## Task statement:
Your answer is a copy of every line in the records where "computer" appears.

Dataset entries
———

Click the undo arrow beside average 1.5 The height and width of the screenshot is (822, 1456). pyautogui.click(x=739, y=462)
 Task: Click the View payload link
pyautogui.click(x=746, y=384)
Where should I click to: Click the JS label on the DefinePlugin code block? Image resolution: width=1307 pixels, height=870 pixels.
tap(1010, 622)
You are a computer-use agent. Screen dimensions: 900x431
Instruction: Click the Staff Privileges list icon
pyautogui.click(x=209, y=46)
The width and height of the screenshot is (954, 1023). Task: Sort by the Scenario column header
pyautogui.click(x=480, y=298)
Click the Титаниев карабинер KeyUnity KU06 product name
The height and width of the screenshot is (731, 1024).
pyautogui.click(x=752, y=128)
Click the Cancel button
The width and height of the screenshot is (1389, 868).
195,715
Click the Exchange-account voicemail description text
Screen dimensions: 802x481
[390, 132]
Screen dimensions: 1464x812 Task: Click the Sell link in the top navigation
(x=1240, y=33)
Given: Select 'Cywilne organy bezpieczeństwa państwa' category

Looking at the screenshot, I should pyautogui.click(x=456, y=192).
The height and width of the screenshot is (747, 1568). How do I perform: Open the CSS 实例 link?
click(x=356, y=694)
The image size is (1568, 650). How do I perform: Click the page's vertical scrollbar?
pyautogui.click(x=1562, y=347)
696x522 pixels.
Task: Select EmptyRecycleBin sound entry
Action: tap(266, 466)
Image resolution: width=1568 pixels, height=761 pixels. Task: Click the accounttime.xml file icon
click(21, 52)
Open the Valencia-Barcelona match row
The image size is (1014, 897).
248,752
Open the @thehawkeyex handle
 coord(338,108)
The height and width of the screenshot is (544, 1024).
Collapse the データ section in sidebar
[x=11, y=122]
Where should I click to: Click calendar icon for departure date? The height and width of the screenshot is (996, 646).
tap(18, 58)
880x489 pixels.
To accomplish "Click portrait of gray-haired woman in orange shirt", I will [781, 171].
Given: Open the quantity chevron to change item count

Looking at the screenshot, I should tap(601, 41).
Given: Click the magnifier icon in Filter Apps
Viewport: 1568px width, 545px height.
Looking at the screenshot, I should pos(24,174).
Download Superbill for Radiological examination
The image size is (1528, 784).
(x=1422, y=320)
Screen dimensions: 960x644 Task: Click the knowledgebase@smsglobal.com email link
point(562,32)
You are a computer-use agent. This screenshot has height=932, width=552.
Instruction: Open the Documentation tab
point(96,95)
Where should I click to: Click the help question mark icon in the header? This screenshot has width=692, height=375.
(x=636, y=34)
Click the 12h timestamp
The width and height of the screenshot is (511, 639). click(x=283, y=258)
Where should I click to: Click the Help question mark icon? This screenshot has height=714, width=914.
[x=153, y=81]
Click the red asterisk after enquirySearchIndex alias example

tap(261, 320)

———

## Answer to this exercise:
You are a computer-use agent. Screen dimensions: 900x431
You are a computer-use agent. This screenshot has height=932, width=552.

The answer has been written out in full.